[Dataset records]
*** Begin section ***
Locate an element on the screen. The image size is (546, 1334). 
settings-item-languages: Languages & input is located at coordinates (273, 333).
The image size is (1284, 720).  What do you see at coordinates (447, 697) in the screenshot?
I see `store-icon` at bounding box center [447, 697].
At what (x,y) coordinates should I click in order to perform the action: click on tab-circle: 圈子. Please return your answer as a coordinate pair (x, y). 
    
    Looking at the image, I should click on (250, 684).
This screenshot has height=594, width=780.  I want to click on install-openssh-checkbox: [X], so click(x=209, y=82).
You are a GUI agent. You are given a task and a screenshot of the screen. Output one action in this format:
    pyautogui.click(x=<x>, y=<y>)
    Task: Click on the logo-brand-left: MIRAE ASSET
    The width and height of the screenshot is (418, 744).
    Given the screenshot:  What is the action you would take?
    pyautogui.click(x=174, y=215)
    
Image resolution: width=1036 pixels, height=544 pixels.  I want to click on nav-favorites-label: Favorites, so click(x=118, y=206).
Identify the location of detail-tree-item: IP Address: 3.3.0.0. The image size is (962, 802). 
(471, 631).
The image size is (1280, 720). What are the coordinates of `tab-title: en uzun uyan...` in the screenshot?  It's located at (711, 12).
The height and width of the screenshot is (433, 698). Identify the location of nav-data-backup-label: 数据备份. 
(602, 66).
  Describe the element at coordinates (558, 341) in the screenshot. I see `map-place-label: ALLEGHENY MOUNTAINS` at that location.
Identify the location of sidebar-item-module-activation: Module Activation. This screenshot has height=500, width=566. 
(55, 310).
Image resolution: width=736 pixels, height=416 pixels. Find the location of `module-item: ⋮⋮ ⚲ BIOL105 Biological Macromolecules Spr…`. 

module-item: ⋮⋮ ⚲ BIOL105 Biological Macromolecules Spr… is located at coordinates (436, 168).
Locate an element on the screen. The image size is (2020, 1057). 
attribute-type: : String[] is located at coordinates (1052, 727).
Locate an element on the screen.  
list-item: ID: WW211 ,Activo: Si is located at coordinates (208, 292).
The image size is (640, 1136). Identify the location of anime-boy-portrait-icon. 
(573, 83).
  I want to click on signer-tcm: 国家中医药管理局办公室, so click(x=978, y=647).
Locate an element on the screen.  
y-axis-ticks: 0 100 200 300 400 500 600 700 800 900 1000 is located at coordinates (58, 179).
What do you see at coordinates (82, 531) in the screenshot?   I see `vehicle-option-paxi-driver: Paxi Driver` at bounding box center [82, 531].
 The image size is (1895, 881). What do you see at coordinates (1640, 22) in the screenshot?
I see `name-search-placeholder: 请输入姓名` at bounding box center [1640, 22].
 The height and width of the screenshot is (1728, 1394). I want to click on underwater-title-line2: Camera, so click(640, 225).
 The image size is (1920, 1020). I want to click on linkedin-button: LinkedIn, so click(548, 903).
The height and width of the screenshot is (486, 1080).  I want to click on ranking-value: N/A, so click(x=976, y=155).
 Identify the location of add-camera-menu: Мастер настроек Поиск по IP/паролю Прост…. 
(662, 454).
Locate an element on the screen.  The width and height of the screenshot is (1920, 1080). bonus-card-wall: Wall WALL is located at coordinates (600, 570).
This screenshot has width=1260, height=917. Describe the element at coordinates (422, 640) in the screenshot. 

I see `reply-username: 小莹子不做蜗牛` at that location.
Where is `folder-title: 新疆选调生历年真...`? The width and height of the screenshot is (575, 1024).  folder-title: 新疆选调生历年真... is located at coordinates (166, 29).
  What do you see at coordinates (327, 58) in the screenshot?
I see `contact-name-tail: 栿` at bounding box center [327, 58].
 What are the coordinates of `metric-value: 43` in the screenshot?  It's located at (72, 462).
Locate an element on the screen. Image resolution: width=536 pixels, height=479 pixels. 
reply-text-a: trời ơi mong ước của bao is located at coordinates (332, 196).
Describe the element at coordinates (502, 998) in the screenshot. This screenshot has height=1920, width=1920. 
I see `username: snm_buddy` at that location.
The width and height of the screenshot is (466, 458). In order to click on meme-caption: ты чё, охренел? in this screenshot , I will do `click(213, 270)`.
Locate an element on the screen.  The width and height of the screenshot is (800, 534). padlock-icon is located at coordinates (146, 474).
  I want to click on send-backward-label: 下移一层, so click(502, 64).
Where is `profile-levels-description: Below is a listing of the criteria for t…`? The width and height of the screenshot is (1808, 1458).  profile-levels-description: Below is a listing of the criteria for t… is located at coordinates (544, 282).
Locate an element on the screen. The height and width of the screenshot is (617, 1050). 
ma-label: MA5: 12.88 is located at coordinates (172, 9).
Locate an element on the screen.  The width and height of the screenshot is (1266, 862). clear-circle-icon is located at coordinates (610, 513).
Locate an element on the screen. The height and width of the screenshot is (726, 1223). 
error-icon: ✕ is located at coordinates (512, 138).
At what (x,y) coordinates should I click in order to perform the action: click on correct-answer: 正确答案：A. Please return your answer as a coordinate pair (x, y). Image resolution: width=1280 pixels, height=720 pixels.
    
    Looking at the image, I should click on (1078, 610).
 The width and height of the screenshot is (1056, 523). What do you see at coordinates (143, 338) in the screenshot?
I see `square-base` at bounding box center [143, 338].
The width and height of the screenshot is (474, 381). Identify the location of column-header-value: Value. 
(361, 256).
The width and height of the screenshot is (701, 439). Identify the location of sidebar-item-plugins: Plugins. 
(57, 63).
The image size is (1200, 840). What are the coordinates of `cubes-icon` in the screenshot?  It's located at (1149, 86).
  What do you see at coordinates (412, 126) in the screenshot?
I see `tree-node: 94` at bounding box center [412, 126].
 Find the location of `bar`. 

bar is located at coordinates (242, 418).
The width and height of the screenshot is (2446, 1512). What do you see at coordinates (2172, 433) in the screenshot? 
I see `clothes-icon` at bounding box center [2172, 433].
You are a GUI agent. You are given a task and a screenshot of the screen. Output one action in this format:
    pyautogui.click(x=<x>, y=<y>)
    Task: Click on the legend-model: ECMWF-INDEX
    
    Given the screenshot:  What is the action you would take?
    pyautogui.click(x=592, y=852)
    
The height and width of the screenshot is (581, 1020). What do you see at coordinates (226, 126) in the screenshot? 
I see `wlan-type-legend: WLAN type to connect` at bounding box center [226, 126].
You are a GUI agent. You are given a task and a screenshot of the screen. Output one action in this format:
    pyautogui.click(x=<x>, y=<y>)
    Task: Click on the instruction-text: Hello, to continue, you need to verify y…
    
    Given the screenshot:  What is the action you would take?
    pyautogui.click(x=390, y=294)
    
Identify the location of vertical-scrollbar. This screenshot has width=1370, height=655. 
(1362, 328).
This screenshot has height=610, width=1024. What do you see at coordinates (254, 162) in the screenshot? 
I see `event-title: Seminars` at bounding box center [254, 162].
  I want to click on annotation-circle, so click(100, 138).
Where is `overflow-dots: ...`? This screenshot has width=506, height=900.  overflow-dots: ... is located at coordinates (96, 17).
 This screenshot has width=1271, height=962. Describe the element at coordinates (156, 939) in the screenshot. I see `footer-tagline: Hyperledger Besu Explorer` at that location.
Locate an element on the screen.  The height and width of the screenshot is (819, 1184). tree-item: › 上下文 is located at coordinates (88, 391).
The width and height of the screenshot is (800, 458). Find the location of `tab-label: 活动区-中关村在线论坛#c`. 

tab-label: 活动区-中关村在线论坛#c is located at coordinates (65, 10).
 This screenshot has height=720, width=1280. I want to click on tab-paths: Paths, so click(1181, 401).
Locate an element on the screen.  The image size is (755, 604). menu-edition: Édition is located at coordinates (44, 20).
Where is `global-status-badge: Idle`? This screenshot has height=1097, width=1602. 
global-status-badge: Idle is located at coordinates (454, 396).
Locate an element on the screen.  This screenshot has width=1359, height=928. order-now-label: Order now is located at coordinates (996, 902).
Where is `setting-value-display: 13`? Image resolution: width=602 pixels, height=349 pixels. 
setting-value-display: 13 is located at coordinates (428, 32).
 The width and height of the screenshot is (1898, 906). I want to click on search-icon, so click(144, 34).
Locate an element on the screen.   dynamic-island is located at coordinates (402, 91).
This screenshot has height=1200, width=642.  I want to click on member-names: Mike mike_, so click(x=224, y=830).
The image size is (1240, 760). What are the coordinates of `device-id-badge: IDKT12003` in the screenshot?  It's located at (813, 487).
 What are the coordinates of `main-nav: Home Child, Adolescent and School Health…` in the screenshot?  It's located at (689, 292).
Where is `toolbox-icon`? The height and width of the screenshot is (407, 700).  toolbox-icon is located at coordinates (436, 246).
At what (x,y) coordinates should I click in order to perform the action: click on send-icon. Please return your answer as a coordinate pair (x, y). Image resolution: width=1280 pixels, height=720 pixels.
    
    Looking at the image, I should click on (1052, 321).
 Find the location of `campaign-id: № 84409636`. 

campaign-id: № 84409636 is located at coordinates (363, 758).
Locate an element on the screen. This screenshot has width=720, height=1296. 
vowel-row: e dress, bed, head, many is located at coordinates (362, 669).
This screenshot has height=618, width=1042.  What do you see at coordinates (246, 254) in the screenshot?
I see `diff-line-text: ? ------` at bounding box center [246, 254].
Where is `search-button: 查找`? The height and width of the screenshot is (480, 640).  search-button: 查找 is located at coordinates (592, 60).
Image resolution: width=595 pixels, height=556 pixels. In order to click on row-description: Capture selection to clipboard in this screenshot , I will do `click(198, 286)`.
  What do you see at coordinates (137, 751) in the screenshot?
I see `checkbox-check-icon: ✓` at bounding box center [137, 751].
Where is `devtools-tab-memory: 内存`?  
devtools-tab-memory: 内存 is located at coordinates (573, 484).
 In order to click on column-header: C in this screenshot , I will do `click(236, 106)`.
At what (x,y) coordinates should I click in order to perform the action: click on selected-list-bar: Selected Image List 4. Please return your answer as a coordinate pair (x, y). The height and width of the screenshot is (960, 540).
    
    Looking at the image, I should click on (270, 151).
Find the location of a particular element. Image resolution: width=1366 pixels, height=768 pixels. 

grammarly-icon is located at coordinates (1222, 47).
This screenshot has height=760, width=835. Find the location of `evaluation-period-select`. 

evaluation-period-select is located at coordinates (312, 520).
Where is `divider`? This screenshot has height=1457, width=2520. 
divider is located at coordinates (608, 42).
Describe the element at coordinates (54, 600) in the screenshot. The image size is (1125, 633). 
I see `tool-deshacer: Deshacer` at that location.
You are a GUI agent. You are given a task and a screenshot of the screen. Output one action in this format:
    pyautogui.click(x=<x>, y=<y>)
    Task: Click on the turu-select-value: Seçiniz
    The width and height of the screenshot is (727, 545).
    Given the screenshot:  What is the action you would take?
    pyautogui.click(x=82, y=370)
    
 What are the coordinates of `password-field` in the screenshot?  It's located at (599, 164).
*** End section ***
Required action: Write out the lines from the one containing "The width and height of the screenshot is (701, 439)." through the one containing "center [2172, 433].", inclusive, switching "Identify the location of" to "Find the location of" and keeping everything else the same.

Result of this exercise:
The width and height of the screenshot is (701, 439). Find the location of sidebar-item-plugins: Plugins. 
(57, 63).
The image size is (1200, 840). What are the coordinates of `cubes-icon` in the screenshot?  It's located at (1149, 86).
  What do you see at coordinates (412, 126) in the screenshot?
I see `tree-node: 94` at bounding box center [412, 126].
 Find the location of `bar`. 

bar is located at coordinates (242, 418).
The width and height of the screenshot is (2446, 1512). What do you see at coordinates (2172, 433) in the screenshot? 
I see `clothes-icon` at bounding box center [2172, 433].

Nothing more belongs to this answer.